(Collected data entries)
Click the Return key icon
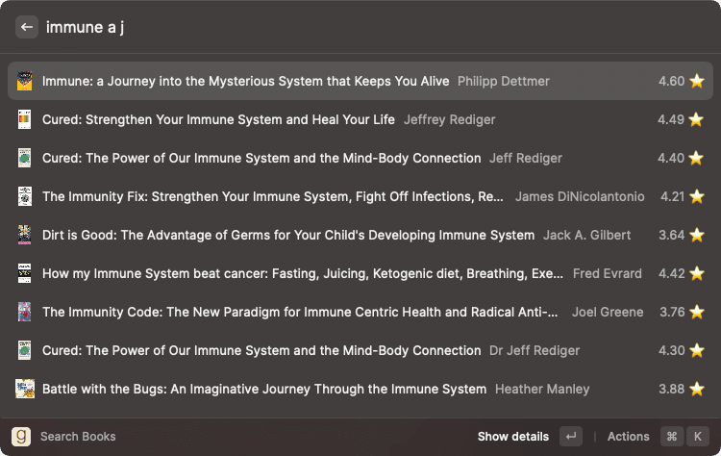Image resolution: width=721 pixels, height=456 pixels. (x=571, y=436)
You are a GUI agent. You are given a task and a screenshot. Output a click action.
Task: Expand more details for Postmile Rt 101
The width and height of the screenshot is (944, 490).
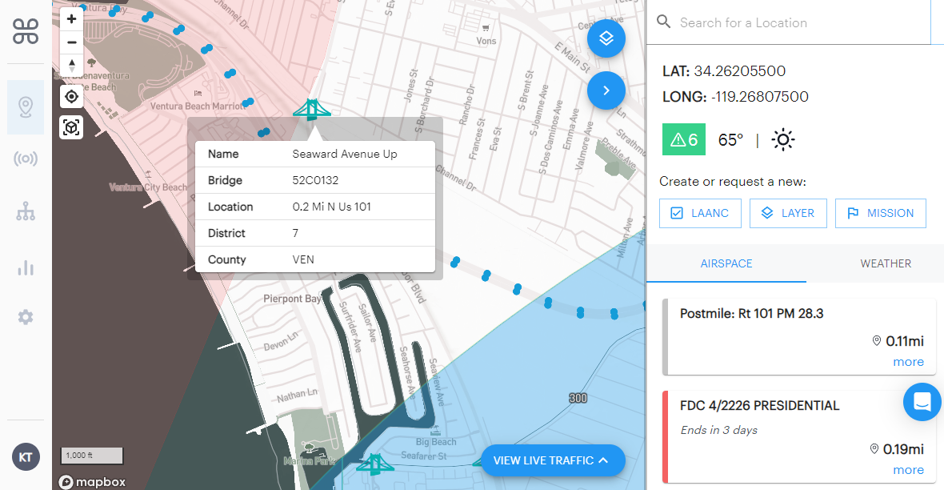[908, 362]
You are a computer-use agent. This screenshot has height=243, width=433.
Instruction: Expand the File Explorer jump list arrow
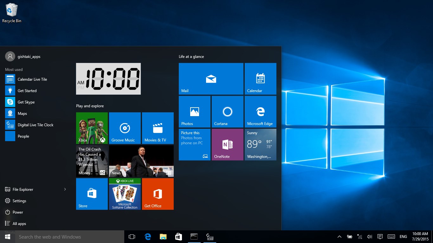[65, 189]
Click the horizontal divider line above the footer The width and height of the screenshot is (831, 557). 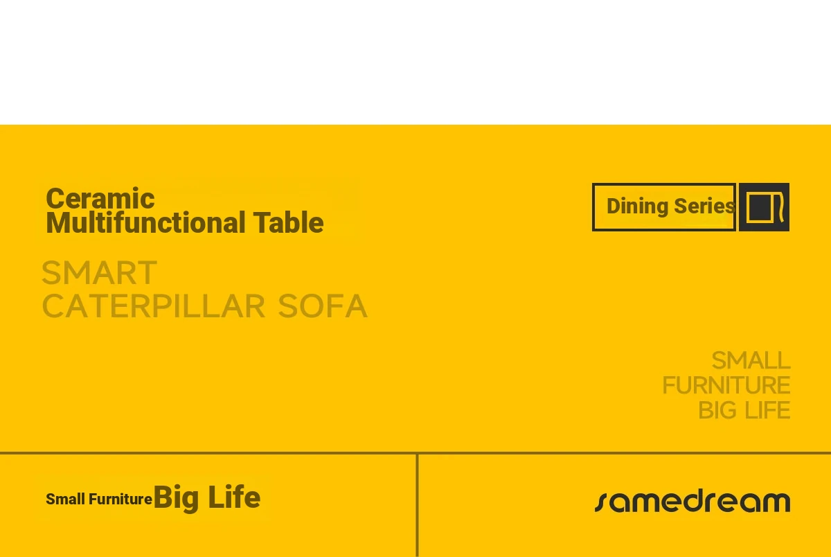416,453
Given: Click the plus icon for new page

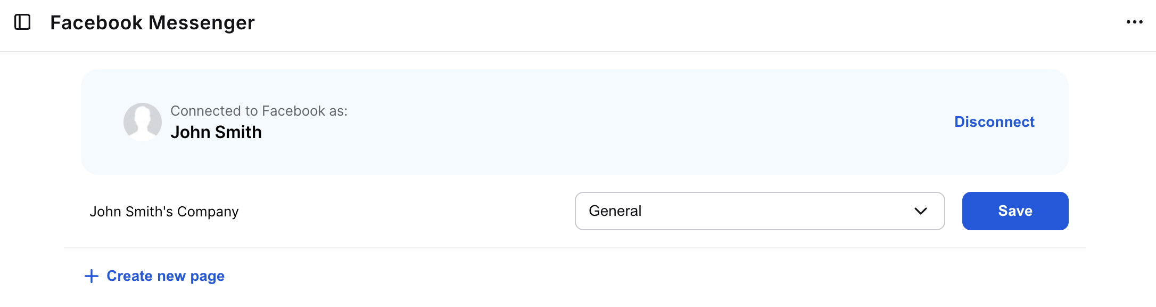Looking at the screenshot, I should tap(92, 276).
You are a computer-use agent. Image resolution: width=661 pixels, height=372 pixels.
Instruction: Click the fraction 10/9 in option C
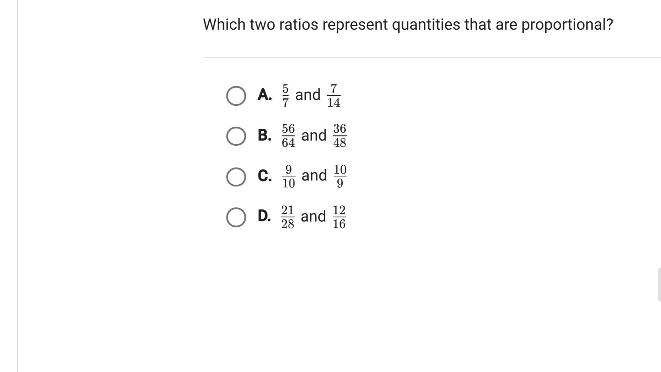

TRY IT:
Look through the entries above, and wherever a line holds the word "agent", copy it.

OUTPUT OF THE EXERCISE:
You are a GUI agent. You are given a task and a screenshot. Output a click action.
You are a computer-use agent. This screenshot has height=243, width=433.
You are a computer-use agent. Image resolution: width=661 pixels, height=372 pixels.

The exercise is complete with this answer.